● **EXCERPTED RECORDS**
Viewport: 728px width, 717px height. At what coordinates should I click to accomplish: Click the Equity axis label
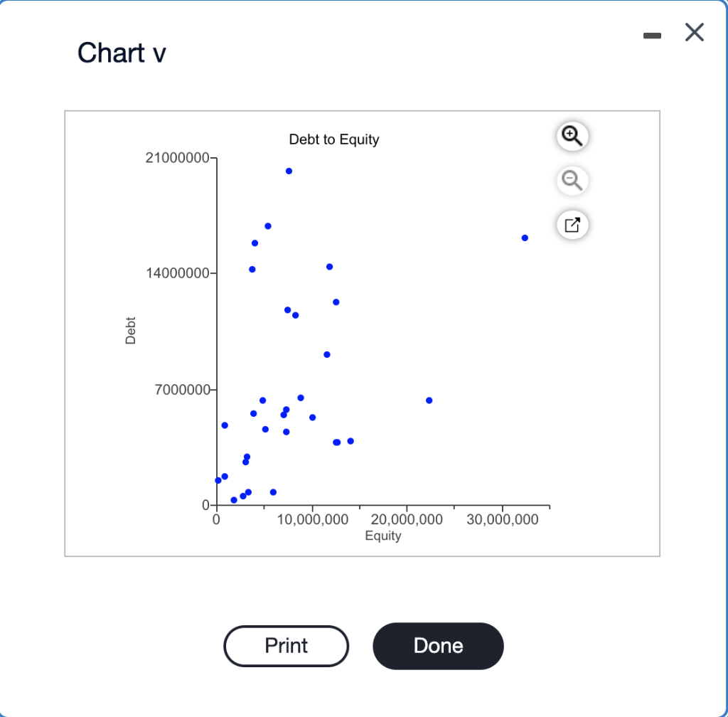coord(383,536)
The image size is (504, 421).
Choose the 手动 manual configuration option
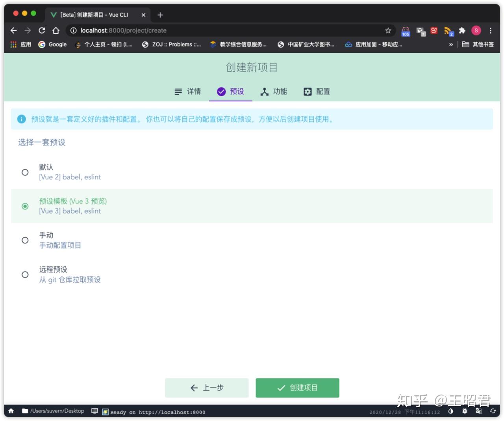25,240
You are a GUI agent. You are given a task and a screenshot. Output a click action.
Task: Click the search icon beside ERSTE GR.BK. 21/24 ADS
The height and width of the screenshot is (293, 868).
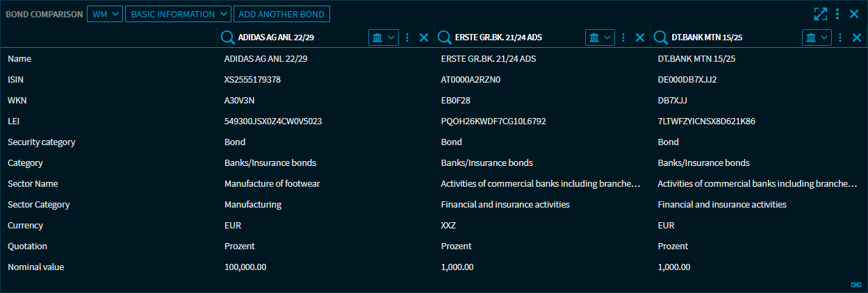pyautogui.click(x=443, y=37)
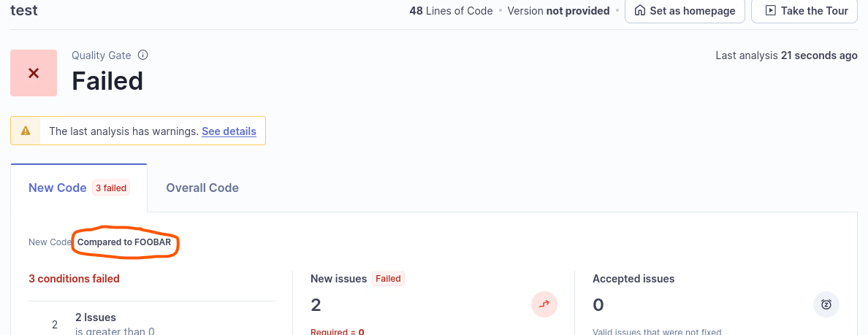Viewport: 868px width, 335px height.
Task: Click the Accepted issues snooze icon
Action: click(826, 304)
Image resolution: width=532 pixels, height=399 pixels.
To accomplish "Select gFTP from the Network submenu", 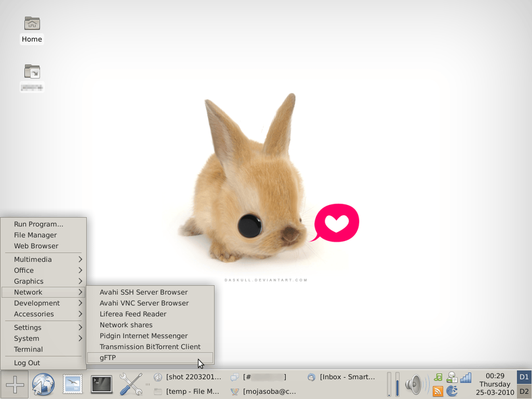I will click(108, 357).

● **ASSIGNMENT**
Set out exactly, and only, the lines between the first line of the listing and the line containing "Task: Click the search", counting both, while leaving every picture out.

● **WRITTEN RESPONSE**
Viewport: 728px width, 717px height. At what coordinates should I click to accomplish: Click the Equity axis label
coord(383,536)
The image size is (504, 421).
Choose the 手动 manual configuration option
25,240
You are a GUI agent. You are given a task and a screenshot. Output a click action.
Task: Click the search icon beside ERSTE GR.BK. 21/24 ADS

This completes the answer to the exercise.